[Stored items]
------------------------------------
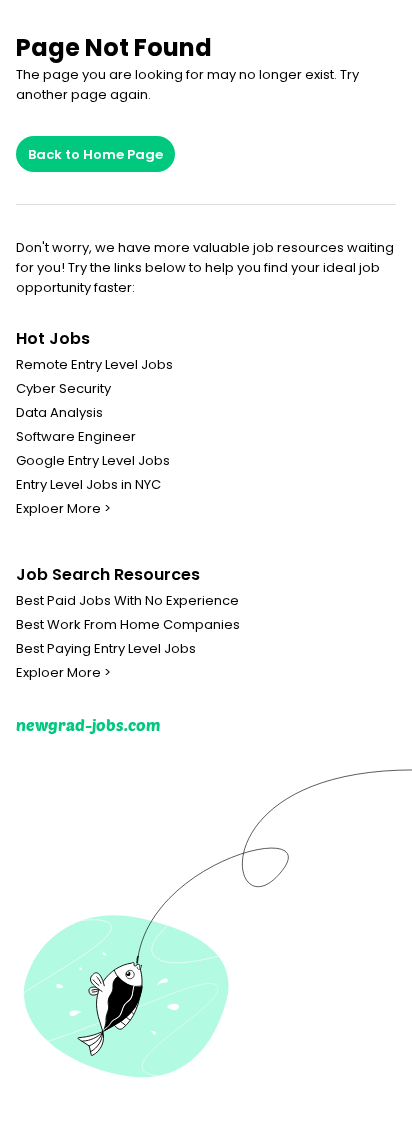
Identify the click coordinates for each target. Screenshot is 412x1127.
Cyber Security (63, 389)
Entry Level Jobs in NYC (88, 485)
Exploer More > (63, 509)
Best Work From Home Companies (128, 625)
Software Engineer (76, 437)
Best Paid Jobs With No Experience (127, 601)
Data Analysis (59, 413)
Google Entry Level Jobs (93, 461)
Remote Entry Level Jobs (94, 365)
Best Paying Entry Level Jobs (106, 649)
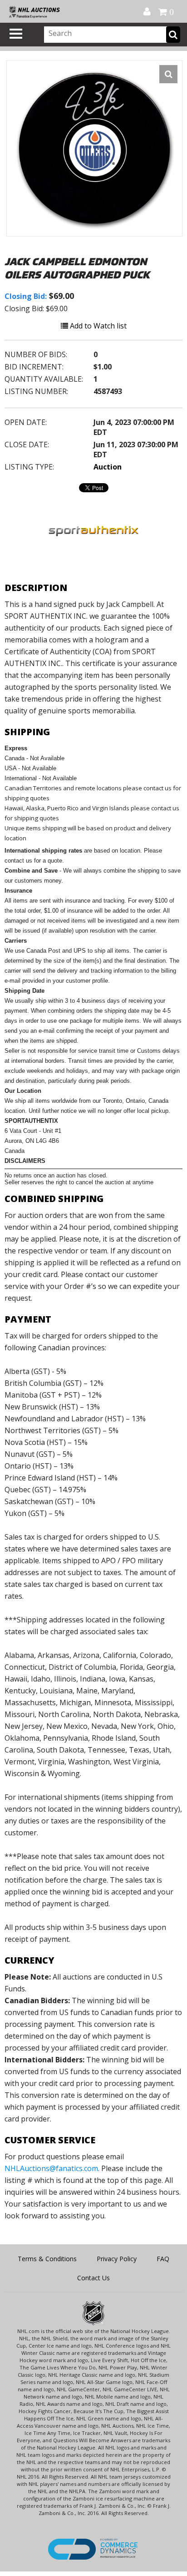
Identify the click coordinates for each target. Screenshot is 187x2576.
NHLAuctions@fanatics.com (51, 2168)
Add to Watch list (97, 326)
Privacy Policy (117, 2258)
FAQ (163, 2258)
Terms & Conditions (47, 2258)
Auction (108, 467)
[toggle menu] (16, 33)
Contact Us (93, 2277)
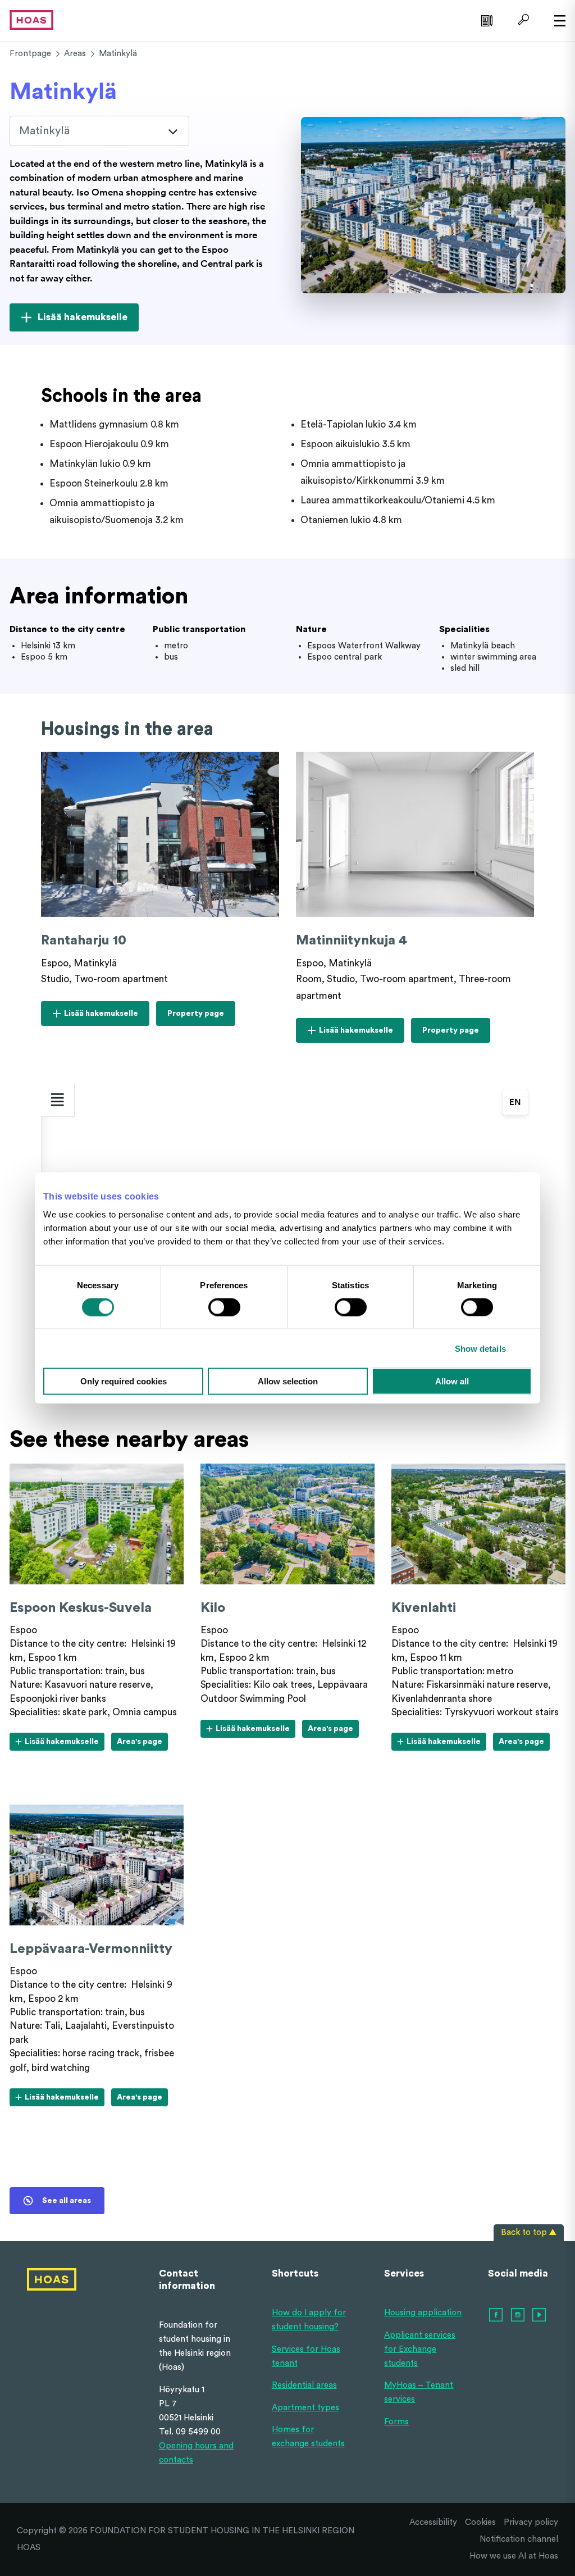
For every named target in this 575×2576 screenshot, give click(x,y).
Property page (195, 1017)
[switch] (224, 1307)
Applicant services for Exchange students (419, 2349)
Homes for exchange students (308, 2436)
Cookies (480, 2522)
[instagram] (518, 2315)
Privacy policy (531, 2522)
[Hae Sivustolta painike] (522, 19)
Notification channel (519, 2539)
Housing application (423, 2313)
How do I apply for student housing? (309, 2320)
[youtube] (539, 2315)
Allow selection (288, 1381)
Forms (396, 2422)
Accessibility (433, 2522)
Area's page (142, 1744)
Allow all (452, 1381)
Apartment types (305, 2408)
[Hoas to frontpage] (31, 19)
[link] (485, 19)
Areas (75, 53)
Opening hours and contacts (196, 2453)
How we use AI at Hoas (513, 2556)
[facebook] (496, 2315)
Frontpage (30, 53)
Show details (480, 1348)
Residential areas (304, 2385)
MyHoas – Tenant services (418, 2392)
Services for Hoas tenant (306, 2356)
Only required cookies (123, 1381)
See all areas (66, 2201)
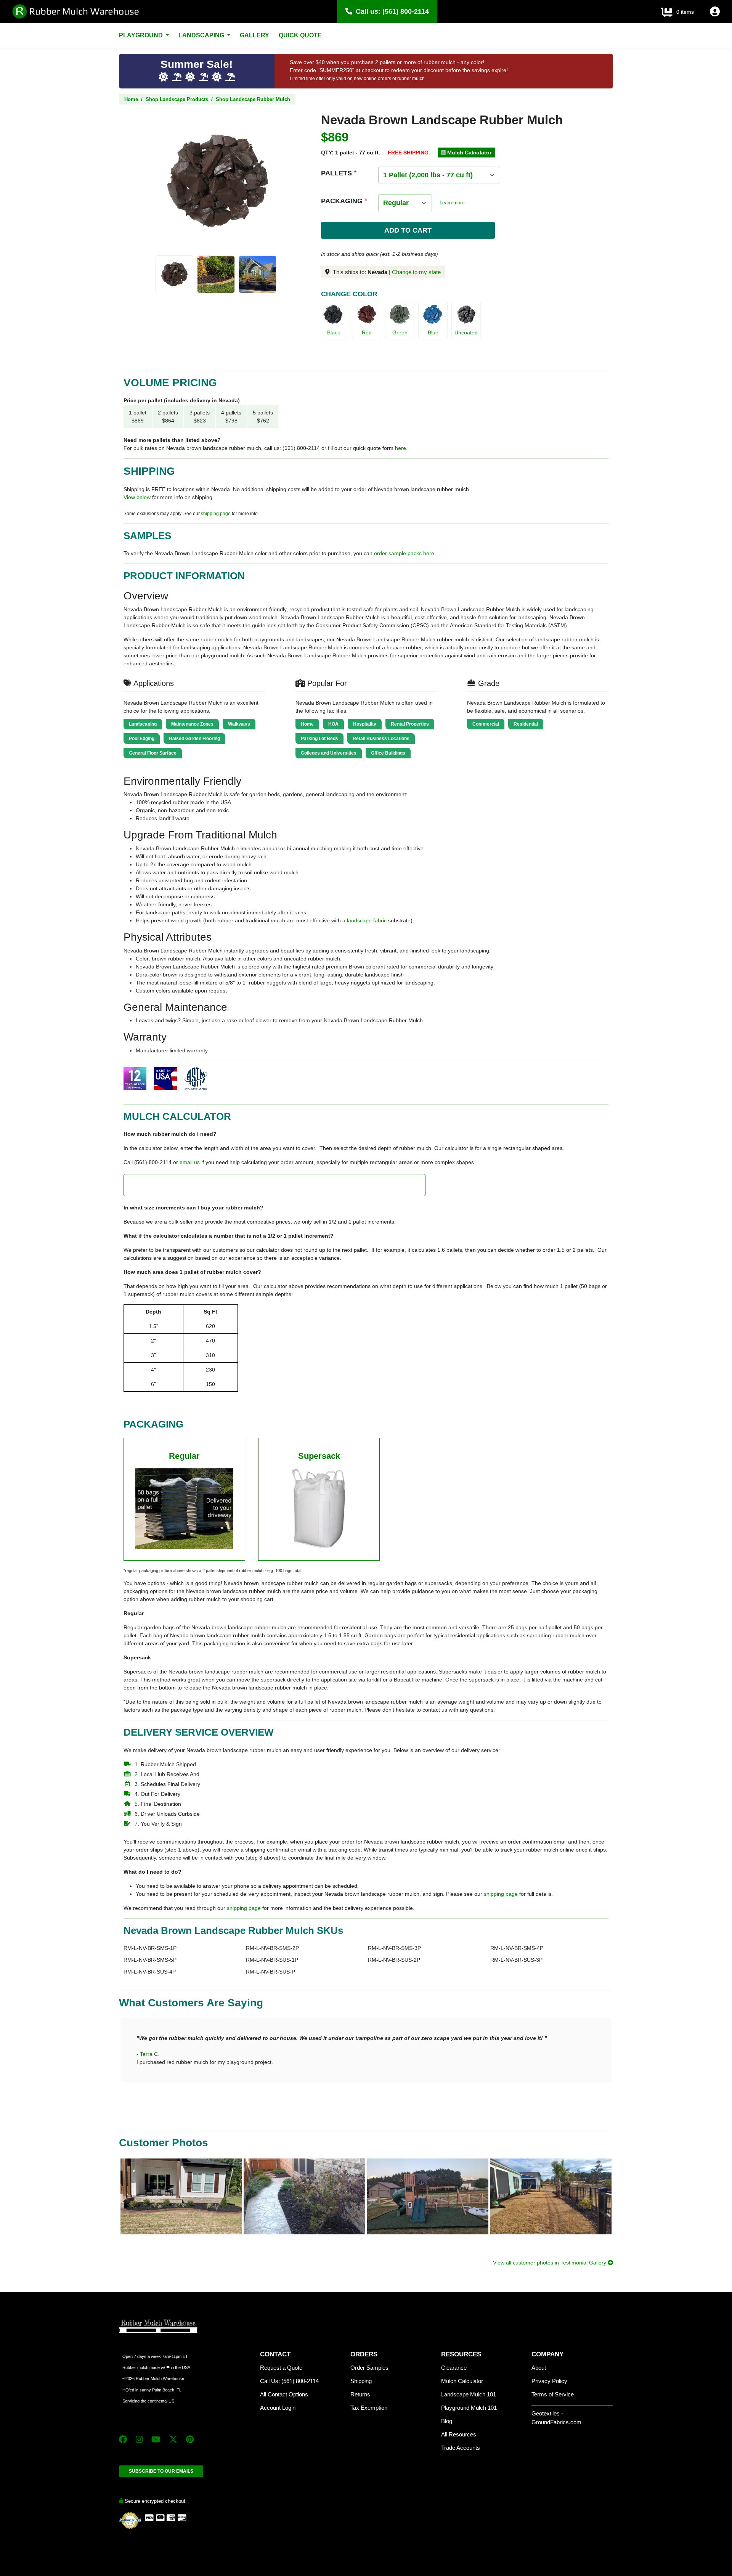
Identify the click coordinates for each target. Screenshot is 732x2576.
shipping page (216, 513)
------------------------------------
▸ **TASK DIRECTIONS**
Transcribe the entries above word for word, but leave every picture out of your copy.

▸ **ANSWER SECTION**
Identify the click coordinates for each target. Screenshot is 412x1127.
Cyber Security (63, 389)
Entry Level Jobs in NYC (88, 485)
Exploer More > (63, 509)
Best Work From Home Companies (128, 625)
Software Engineer (76, 437)
Best Paid Jobs With No Experience (127, 601)
Data Analysis (59, 413)
Google Entry Level Jobs (93, 461)
Remote Entry Level Jobs (94, 365)
Best Paying Entry Level Jobs (106, 649)
Identify the click coordinates for each target. Screenshot is 187x2576.
NHLAuctions@fanatics.com (51, 2168)
Add to Watch list (97, 326)
Privacy Policy (117, 2258)
FAQ (163, 2258)
Terms & Conditions (47, 2258)
Auction (108, 467)
[toggle menu] (16, 33)
Contact Us (93, 2277)
For every named target in this 575×2576 screenshot, give click(x,y).
Property page (195, 1017)
[switch] (224, 1307)
Applicant services for Exchange students (419, 2349)
Homes for exchange students (308, 2436)
Cookies (480, 2522)
[instagram] (518, 2315)
Privacy policy (531, 2522)
[Hae Sivustolta painike] (522, 19)
Notification channel (519, 2539)
Housing application (423, 2313)
How do I apply for student housing? (309, 2320)
[youtube] (539, 2315)
Allow selection (288, 1381)
Forms (396, 2422)
Accessibility (433, 2522)
Area's page (142, 1744)
Allow all (452, 1381)
Apartment types (305, 2408)
[Hoas to frontpage] (31, 19)
[link] (485, 19)
Areas (75, 53)
Opening hours and contacts (196, 2453)
How we use AI at Hoas (513, 2556)
[facebook] (496, 2315)
Frontpage (30, 53)
Show details (480, 1348)
Residential areas (304, 2385)
MyHoas – Tenant services (418, 2392)
Services for Hoas tenant (306, 2356)
Only required cookies (123, 1381)
See all areas (66, 2201)
Identify the click coordinates for each target. Screenshot is 732x2576.
shipping page (216, 513)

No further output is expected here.